Required work –
Using the entries that follow, state how many lines contain "column", with no other words.

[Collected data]

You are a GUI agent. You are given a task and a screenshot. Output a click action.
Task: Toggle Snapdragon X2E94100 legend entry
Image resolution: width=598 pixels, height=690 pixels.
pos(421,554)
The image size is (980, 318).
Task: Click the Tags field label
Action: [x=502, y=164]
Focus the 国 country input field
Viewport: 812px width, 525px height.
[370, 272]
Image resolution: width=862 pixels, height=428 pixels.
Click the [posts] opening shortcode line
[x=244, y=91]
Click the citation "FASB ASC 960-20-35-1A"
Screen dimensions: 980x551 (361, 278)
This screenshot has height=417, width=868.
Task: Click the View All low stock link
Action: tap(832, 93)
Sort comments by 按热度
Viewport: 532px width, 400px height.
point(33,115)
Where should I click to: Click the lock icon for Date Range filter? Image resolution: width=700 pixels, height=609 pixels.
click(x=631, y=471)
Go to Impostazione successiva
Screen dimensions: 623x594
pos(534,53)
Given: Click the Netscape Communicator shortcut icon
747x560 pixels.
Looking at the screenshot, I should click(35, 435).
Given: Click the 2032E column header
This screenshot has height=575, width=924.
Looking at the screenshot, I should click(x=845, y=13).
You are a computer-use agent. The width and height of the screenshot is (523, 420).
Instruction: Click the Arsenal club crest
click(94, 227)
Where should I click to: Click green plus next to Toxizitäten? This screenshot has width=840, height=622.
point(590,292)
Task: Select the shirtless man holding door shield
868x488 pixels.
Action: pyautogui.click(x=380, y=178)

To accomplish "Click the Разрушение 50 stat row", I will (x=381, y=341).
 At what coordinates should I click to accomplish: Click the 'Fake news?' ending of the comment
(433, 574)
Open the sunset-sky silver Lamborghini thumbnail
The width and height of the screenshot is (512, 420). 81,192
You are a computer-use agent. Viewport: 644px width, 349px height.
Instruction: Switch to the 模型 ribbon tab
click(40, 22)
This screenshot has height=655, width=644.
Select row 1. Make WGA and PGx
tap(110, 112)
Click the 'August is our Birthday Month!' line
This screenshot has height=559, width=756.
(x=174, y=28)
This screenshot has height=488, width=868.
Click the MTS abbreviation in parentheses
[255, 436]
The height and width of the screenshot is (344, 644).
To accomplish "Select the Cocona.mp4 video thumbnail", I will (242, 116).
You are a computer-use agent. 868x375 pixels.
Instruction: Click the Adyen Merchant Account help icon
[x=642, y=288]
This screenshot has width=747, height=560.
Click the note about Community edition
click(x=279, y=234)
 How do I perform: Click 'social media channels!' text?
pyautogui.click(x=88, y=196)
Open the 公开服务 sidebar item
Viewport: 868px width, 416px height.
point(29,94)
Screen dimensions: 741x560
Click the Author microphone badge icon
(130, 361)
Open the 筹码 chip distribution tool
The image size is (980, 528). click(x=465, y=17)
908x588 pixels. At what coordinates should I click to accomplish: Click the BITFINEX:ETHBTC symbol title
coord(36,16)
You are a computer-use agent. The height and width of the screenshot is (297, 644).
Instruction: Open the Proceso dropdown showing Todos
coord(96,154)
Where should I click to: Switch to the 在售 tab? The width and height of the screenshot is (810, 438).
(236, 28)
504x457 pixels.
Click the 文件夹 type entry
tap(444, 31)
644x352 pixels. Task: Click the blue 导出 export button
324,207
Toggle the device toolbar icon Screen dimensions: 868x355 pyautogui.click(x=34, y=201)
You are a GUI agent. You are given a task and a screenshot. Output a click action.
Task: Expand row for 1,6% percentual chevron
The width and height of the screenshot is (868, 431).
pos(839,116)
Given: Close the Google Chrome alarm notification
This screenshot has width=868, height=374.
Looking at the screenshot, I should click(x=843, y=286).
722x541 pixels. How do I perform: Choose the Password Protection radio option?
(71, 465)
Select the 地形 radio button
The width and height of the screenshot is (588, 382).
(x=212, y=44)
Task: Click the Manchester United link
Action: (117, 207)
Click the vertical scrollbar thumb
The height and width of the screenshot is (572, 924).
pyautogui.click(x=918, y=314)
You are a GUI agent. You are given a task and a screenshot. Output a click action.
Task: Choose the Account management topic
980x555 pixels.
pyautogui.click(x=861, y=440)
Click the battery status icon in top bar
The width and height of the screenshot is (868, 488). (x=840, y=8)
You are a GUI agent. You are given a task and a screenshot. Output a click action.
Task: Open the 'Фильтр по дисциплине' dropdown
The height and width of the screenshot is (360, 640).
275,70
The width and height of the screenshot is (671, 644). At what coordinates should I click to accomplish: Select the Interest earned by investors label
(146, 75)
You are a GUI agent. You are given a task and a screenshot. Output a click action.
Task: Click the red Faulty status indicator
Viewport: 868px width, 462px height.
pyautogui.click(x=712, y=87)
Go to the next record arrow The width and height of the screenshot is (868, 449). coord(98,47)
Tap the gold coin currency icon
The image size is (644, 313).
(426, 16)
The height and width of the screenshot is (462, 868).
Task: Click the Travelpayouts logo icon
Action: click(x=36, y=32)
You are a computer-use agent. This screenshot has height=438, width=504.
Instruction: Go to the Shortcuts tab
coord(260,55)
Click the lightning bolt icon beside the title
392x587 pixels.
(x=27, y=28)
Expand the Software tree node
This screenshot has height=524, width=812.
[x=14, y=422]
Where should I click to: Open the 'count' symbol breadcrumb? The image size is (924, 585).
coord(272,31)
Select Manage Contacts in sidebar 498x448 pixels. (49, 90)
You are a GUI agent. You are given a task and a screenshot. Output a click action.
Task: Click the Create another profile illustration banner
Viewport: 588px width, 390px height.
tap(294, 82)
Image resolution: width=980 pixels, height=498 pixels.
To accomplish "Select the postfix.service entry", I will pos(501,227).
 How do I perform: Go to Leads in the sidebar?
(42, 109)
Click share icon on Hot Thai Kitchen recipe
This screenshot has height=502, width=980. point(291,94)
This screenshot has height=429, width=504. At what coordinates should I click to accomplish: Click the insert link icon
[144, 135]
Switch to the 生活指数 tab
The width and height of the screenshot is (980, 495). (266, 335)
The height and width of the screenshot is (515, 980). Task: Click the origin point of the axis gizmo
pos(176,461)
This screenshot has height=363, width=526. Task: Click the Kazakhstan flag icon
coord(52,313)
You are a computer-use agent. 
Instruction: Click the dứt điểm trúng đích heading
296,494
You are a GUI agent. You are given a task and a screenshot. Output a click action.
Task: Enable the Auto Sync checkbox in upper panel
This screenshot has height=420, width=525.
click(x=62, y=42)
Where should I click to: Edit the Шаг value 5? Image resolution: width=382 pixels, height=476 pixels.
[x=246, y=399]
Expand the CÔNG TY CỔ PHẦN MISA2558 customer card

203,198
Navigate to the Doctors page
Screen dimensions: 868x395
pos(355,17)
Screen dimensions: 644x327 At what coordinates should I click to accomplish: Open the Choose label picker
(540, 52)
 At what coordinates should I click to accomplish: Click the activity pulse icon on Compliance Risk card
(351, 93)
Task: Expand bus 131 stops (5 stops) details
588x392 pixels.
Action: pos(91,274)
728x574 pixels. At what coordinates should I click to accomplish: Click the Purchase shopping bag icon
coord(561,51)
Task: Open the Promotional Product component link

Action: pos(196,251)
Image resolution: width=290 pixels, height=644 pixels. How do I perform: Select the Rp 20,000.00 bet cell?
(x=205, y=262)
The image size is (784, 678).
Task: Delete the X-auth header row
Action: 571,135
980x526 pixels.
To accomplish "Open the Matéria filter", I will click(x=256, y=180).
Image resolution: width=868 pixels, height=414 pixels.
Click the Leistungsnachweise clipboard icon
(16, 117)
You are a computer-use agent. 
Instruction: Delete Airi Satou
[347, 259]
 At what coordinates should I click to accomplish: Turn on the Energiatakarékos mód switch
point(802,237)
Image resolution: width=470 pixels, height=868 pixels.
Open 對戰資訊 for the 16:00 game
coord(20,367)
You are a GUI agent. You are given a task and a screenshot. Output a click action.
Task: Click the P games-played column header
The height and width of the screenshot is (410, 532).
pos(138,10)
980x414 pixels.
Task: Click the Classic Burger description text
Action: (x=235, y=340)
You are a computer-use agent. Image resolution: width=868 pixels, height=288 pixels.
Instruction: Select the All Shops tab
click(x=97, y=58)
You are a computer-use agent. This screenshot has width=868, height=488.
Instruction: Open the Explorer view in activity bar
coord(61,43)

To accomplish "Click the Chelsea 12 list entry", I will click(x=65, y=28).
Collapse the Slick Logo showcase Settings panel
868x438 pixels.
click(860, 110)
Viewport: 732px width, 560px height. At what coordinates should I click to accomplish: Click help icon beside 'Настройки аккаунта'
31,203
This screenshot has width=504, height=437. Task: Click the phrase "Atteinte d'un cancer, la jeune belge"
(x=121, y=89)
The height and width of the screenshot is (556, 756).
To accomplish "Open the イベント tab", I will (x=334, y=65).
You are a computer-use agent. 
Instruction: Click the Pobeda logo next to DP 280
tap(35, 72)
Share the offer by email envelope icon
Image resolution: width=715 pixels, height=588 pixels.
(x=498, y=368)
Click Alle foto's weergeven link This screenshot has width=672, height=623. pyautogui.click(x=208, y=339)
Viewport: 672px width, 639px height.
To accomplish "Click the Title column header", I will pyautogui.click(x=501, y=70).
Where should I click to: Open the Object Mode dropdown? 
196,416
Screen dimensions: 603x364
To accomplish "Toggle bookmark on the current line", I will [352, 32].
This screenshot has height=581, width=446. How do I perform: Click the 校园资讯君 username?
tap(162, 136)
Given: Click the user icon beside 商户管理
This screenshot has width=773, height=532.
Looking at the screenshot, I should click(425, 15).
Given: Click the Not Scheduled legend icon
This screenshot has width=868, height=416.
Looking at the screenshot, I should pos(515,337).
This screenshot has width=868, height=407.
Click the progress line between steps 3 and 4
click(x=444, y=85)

Expected answer –
3